WHAT YOU HAVE TO DO - The pictures are to be dropped, and the records below are to be restated word for word.

Stored data entries
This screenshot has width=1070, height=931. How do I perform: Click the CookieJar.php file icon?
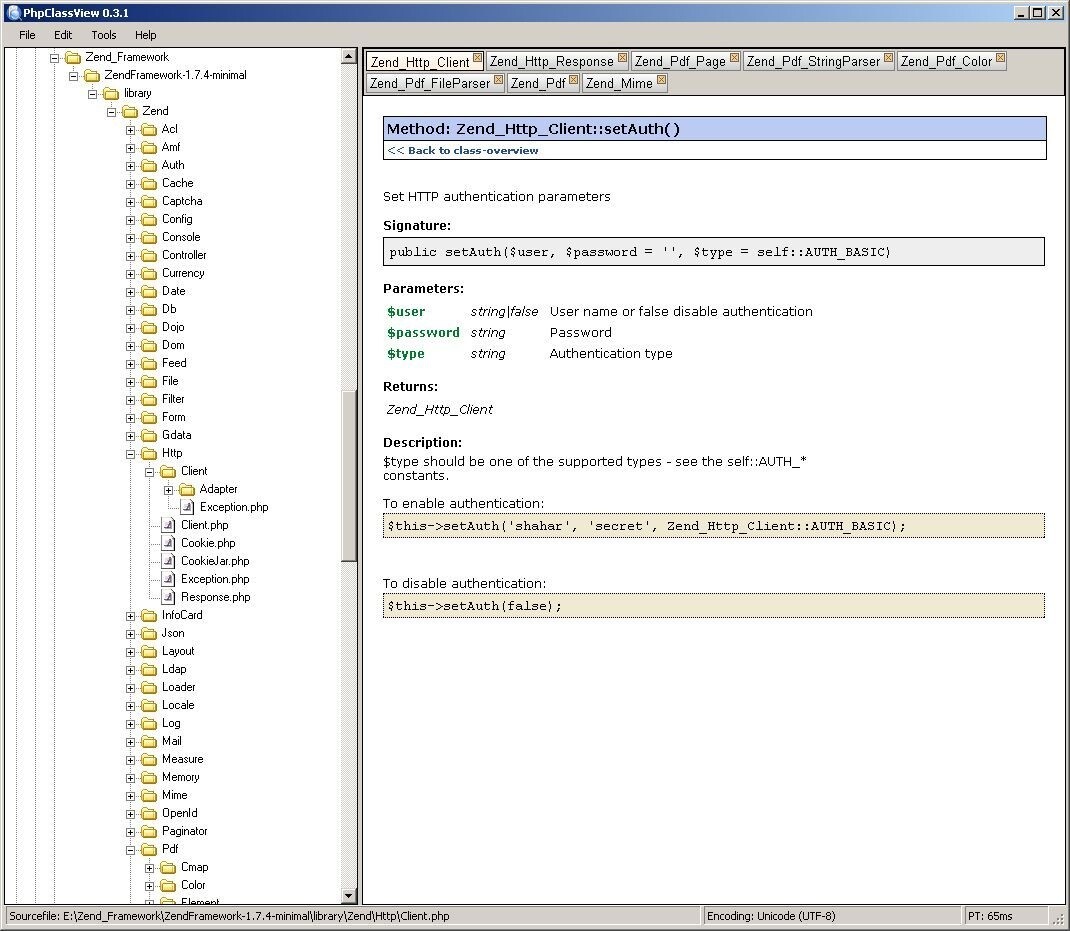coord(168,561)
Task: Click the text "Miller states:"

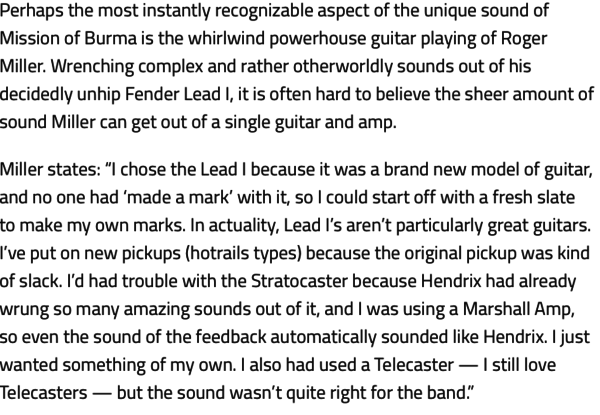Action: 50,169
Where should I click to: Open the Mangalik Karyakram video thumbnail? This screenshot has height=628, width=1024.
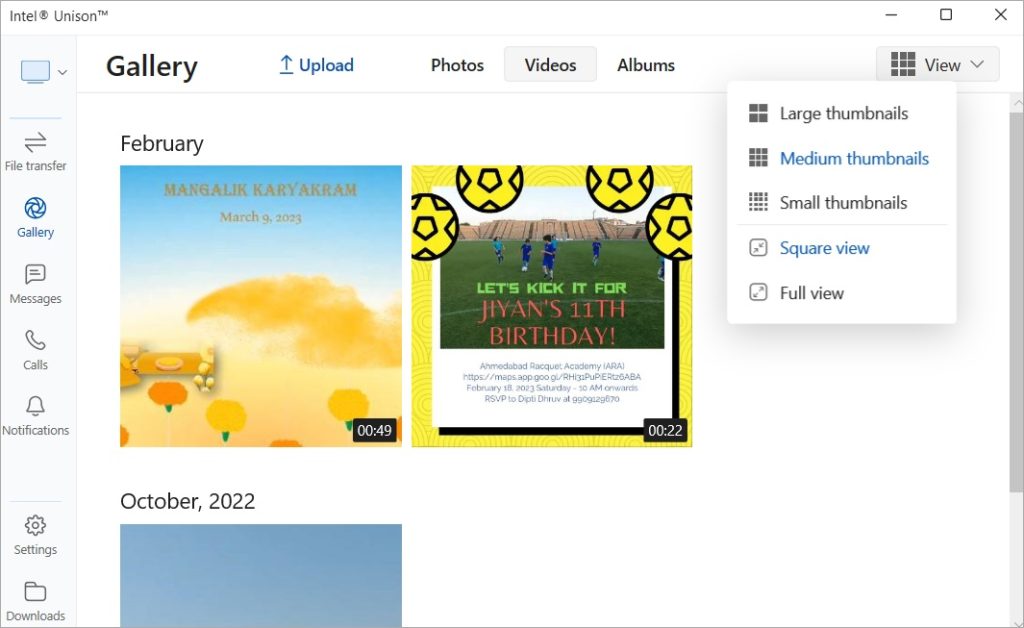pyautogui.click(x=261, y=306)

SOLUTION FOR THIS EXERCISE -
This screenshot has width=1070, height=931. How do I perform: Click the CookieJar.php file icon?
coord(168,561)
Task: Click the text "Miller states:"

Action: 50,169
Where should I click to: Open the Mangalik Karyakram video thumbnail? This screenshot has height=628, width=1024.
pyautogui.click(x=261, y=306)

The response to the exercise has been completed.